Reproduce word for word every line from the one containing "Task: Click the V2 verification badge icon" to the final line of the data below; omit the pictures.

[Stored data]
───

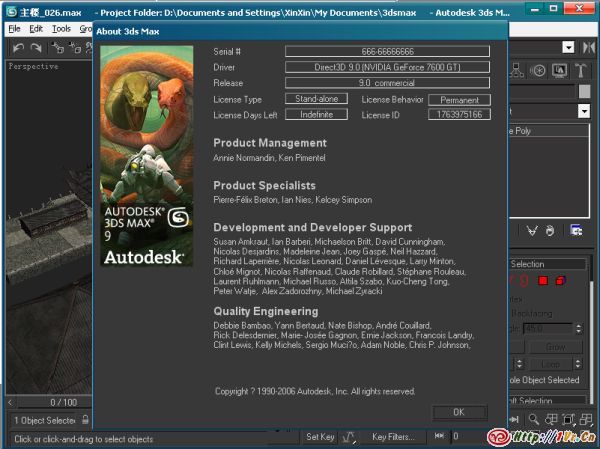The height and width of the screenshot is (449, 600).
Task: Click Configure Modifier Sets icon
Action: coord(577,231)
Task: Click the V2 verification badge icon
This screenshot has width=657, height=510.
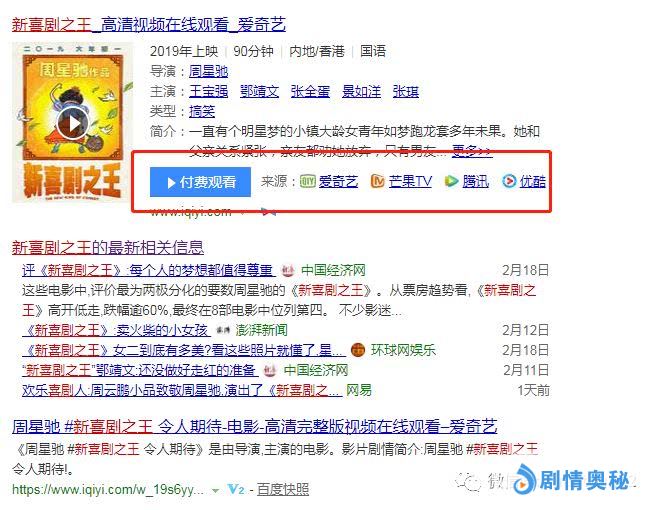Action: click(x=236, y=489)
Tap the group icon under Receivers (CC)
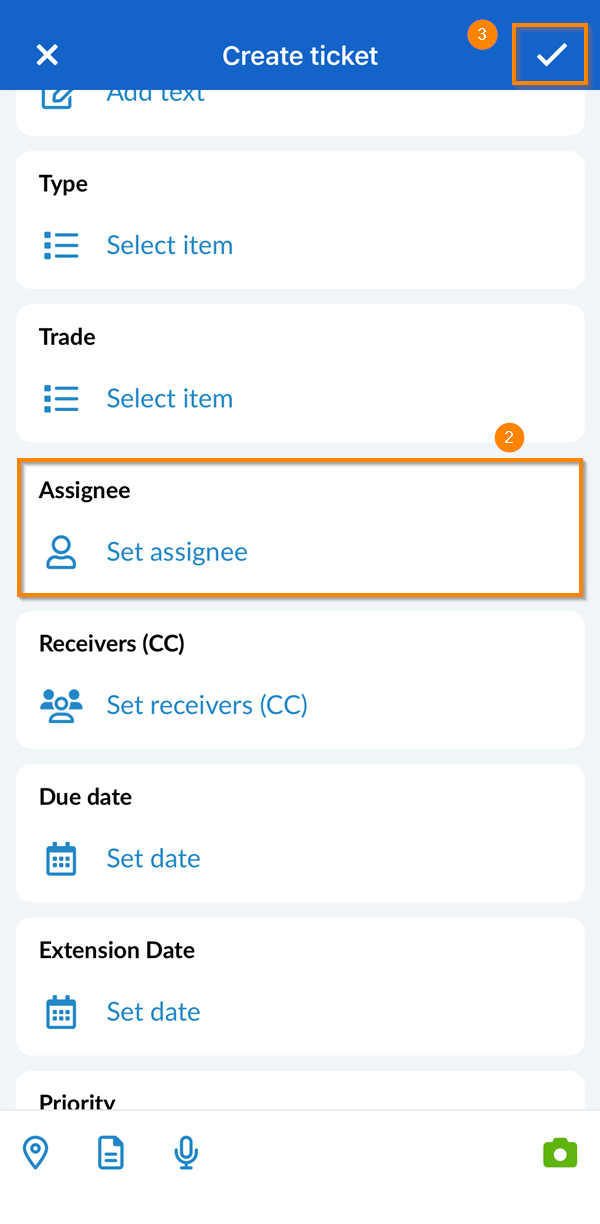Viewport: 600px width, 1224px height. click(61, 705)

───

# EXERCISE RESPONSE:
Task: Click the V2 verification badge icon
This screenshot has width=657, height=510.
Action: click(x=236, y=489)
Tap the group icon under Receivers (CC)
Viewport: 600px width, 1224px height. click(61, 705)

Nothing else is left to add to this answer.